Extracted records ->
--------------------

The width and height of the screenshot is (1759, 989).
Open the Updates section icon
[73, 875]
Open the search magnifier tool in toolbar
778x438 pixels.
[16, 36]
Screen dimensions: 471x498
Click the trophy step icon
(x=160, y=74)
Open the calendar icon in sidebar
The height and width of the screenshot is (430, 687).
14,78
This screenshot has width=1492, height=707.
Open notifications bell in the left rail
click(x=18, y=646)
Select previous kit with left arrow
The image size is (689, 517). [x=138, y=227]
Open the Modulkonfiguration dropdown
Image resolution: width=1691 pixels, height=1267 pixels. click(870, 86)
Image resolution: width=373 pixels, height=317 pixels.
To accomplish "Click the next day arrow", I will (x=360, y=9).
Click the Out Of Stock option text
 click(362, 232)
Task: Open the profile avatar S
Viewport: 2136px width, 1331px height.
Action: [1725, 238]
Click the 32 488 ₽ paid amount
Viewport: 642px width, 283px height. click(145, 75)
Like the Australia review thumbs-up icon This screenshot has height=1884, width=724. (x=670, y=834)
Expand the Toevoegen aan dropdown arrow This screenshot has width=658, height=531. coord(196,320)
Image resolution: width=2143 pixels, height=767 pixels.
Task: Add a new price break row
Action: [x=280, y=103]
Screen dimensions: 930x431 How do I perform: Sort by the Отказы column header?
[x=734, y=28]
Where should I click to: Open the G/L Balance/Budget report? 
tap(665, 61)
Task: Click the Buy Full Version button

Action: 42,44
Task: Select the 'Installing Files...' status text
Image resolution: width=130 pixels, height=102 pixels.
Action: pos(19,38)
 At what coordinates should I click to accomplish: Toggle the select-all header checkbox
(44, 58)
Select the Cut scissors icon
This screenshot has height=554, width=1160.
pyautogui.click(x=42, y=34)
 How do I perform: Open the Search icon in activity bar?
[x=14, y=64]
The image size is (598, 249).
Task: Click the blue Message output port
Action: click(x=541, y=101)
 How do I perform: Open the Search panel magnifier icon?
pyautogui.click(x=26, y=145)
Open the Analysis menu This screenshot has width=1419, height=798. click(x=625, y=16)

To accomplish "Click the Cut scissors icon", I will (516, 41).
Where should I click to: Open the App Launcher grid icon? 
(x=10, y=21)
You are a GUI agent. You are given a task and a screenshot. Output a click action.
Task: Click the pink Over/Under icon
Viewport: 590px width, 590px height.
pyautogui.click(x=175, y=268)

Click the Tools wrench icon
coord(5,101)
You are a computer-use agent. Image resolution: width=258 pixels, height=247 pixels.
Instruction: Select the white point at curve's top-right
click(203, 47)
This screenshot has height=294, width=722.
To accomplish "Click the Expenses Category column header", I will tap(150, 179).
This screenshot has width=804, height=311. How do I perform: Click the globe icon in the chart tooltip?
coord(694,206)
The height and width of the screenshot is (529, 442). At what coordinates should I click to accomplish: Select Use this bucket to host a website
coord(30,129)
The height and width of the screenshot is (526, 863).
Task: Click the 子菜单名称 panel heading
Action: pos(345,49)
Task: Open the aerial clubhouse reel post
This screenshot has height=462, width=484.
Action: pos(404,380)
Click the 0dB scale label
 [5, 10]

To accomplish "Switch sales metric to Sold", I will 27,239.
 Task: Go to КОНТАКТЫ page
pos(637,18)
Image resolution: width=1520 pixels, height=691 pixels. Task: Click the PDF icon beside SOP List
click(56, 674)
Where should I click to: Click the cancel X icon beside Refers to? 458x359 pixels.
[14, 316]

--------------------

DIRECTIONS ->
Turn the lines above into a numbered list, omitting any blank lines.

RESPONSE FOR THIS EXERCISE ->
1. The width and height of the screenshot is (1759, 989).
2. Open the Updates section icon
3. [73, 875]
4. Open the search magnifier tool in toolbar
5. 778x438 pixels.
6. [16, 36]
7. Screen dimensions: 471x498
8. Click the trophy step icon
9. (x=160, y=74)
10. Open the calendar icon in sidebar
11. The height and width of the screenshot is (430, 687).
12. 14,78
13. This screenshot has width=1492, height=707.
14. Open notifications bell in the left rail
15. click(x=18, y=646)
16. Select previous kit with left arrow
17. The image size is (689, 517). [x=138, y=227]
18. Open the Modulkonfiguration dropdown
19. Image resolution: width=1691 pixels, height=1267 pixels. click(870, 86)
20. Image resolution: width=373 pixels, height=317 pixels.
21. To accomplish "Click the next day arrow", I will (x=360, y=9).
22. Click the Out Of Stock option text
23.  click(362, 232)
24. Task: Open the profile avatar S
25. Viewport: 2136px width, 1331px height.
26. Action: [1725, 238]
27. Click the 32 488 ₽ paid amount
28. Viewport: 642px width, 283px height. click(145, 75)
29. Like the Australia review thumbs-up icon This screenshot has height=1884, width=724. (x=670, y=834)
30. Expand the Toevoegen aan dropdown arrow This screenshot has width=658, height=531. coord(196,320)
31. Image resolution: width=2143 pixels, height=767 pixels.
32. Task: Add a new price break row
33. Action: [x=280, y=103]
34. Screen dimensions: 930x431 How do I perform: Sort by the Отказы column header?
35. [x=734, y=28]
36. Where should I click to: Open the G/L Balance/Budget report? 
37. tap(665, 61)
38. Task: Click the Buy Full Version button
39. Action: 42,44
40. Task: Select the 'Installing Files...' status text
41. Image resolution: width=130 pixels, height=102 pixels.
42. Action: pos(19,38)
43.  At what coordinates should I click to accomplish: Toggle the select-all header checkbox
44. (44, 58)
45. Select the Cut scissors icon
46. This screenshot has height=554, width=1160.
47. pyautogui.click(x=42, y=34)
48.  How do I perform: Open the Search icon in activity bar?
49. [x=14, y=64]
50. The image size is (598, 249).
51. Task: Click the blue Message output port
52. Action: click(x=541, y=101)
53.  How do I perform: Open the Search panel magnifier icon?
54. pyautogui.click(x=26, y=145)
55. Open the Analysis menu This screenshot has width=1419, height=798. click(x=625, y=16)
56. To accomplish "Click the Cut scissors icon", I will (516, 41).
57. Where should I click to: Open the App Launcher grid icon? 
58. (x=10, y=21)
59. You are a GUI agent. You are given a task and a screenshot. Output a click action.
60. Task: Click the pink Over/Under icon
61. Viewport: 590px width, 590px height.
62. pyautogui.click(x=175, y=268)
63. Click the Tools wrench icon
64. coord(5,101)
65. You are a computer-use agent. Image resolution: width=258 pixels, height=247 pixels.
66. Instruction: Select the white point at curve's top-right
67. click(203, 47)
68. This screenshot has height=294, width=722.
69. To accomplish "Click the Expenses Category column header", I will tap(150, 179).
70. This screenshot has width=804, height=311. How do I perform: Click the globe icon in the chart tooltip?
71. coord(694,206)
72. The height and width of the screenshot is (529, 442). At what coordinates should I click to accomplish: Select Use this bucket to host a website
73. coord(30,129)
74. The height and width of the screenshot is (526, 863).
75. Task: Click the 子菜单名称 panel heading
76. Action: pos(345,49)
77. Task: Open the aerial clubhouse reel post
78. This screenshot has height=462, width=484.
79. Action: pos(404,380)
80. Click the 0dB scale label
81.  [5, 10]
82. To accomplish "Switch sales metric to Sold", I will 27,239.
83.  Task: Go to КОНТАКТЫ page
84. pos(637,18)
85. Image resolution: width=1520 pixels, height=691 pixels. Task: Click the PDF icon beside SOP List
86. click(56, 674)
87. Where should I click to: Click the cancel X icon beside Refers to? 458x359 pixels.
88. [14, 316]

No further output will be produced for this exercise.